Our study has limitations. First, our study has a relatively small sample size. Stroke in our North American population is usually due to embolic phenomenon from plaque rupture or cardiac sources. Thus, although bacteria were not found in the embolic clots, bacterial infection could have contributed to the source of the clot (i.e. bacteria could have been in the plaque which ruptured and caused the stroke embolus).
Conclusion
Our current study concludes that bacterial populations were not detected in the retrieved clots of AIS patients.

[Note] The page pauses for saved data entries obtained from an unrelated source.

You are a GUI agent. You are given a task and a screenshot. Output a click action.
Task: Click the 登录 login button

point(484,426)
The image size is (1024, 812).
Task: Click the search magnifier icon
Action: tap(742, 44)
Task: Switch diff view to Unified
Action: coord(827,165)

Declaration of conflicting interests
The authors declared no potential conflicts of interest with respect to the research, authorship, and/or publication of this article.
Funding
The authors disclosed receipt of the following financial support for the research, authorship, and/or publication of this article: the National Institutes of Health (grants R01NS105853 and R01NS076491).